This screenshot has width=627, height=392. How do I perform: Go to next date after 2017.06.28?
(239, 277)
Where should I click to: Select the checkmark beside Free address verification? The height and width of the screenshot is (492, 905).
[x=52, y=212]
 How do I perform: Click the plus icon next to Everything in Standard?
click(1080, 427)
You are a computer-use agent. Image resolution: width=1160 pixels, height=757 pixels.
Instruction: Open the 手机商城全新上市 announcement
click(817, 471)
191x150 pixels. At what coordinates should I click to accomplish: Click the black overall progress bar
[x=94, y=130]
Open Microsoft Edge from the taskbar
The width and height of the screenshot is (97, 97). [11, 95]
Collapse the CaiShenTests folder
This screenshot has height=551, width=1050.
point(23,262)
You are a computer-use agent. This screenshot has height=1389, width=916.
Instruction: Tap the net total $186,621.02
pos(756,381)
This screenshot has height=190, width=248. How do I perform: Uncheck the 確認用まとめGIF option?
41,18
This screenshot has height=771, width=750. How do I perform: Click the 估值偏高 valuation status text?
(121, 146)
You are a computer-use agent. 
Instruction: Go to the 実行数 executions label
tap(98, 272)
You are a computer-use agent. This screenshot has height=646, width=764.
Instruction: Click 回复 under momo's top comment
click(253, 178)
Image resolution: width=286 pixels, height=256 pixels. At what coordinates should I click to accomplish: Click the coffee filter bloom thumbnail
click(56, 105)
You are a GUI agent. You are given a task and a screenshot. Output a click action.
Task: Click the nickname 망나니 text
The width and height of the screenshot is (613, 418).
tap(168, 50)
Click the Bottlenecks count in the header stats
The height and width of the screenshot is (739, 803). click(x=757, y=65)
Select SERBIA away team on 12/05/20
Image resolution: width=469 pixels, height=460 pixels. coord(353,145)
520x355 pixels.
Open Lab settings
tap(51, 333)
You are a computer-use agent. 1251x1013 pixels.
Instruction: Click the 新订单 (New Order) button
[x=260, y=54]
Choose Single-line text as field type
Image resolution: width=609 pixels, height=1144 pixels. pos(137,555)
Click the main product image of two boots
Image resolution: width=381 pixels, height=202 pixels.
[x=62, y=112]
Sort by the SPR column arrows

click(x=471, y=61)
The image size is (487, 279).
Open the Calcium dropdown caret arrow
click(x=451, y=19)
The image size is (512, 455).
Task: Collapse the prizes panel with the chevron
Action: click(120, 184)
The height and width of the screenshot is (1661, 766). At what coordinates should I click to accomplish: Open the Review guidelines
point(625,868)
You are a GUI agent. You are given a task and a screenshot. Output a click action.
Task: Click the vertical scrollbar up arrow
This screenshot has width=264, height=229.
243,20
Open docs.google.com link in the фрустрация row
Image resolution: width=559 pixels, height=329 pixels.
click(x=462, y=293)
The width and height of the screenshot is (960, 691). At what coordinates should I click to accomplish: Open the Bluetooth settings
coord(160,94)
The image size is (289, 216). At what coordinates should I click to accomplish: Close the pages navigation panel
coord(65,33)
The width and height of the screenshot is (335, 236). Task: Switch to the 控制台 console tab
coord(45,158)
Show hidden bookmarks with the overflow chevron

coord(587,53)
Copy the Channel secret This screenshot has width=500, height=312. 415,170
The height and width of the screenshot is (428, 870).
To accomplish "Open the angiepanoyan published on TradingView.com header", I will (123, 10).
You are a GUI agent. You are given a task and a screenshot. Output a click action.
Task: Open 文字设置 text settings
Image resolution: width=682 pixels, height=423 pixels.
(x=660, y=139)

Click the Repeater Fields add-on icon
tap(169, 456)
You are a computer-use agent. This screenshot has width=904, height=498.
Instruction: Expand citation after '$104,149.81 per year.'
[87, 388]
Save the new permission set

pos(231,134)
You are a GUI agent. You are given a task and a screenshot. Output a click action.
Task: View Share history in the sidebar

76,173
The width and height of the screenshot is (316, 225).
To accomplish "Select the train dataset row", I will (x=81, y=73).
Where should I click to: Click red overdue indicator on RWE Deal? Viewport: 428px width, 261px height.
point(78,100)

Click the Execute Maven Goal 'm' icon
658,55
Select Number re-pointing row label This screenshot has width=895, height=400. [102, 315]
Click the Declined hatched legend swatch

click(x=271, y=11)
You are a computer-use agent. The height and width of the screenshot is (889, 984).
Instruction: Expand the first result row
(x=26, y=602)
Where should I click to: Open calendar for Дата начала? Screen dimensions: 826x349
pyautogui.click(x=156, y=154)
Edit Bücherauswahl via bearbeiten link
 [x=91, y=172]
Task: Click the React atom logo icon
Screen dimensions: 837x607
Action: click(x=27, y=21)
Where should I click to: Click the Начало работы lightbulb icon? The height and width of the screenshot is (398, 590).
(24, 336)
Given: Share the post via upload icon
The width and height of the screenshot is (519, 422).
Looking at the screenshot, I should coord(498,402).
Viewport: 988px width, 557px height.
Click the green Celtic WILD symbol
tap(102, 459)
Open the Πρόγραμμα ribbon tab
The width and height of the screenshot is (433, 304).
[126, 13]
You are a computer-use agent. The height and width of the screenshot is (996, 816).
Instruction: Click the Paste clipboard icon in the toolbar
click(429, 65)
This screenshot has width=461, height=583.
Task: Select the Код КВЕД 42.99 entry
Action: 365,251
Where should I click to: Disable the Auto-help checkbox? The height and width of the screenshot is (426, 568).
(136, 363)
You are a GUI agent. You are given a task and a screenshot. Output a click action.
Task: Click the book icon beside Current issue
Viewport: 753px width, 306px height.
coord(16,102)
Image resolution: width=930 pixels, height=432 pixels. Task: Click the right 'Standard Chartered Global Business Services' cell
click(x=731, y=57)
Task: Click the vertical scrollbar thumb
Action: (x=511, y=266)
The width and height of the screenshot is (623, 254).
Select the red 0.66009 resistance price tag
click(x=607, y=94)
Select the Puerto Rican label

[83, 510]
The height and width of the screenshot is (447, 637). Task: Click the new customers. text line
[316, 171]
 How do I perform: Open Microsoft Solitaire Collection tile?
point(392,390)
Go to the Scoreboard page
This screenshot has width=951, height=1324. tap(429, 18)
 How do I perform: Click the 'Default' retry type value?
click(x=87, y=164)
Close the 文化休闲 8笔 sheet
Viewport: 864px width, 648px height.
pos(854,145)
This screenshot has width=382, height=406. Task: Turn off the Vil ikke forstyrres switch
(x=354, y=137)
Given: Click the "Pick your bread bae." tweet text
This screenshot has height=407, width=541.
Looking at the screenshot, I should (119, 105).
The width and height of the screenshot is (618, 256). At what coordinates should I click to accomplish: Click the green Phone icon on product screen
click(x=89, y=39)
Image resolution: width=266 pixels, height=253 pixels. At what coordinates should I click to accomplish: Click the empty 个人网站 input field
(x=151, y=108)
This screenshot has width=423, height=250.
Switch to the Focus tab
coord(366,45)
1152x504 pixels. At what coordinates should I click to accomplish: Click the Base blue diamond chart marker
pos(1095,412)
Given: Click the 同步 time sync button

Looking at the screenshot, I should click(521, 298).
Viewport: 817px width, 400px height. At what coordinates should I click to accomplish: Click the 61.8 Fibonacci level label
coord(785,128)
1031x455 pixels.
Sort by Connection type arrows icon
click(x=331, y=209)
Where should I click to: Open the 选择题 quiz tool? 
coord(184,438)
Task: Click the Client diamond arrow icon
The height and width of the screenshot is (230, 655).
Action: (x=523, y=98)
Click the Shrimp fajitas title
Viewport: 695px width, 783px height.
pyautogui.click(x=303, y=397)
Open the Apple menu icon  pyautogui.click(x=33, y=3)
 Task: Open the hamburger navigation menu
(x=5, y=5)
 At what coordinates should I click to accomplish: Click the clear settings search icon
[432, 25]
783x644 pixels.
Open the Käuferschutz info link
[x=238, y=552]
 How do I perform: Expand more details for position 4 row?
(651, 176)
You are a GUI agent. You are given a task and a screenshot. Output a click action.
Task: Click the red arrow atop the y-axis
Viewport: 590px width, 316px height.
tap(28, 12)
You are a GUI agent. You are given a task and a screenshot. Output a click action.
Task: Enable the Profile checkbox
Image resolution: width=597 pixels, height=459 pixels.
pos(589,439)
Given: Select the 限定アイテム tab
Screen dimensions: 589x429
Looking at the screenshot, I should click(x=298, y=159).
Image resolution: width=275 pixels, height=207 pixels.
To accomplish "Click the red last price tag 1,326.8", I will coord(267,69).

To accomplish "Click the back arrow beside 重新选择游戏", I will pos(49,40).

=====

WHAT IS BEING ASKED >> Looking at the material above, work out how many lines have the word "computer" in them. Answer with that number alone.

EXERCISE OUTPUT >> 8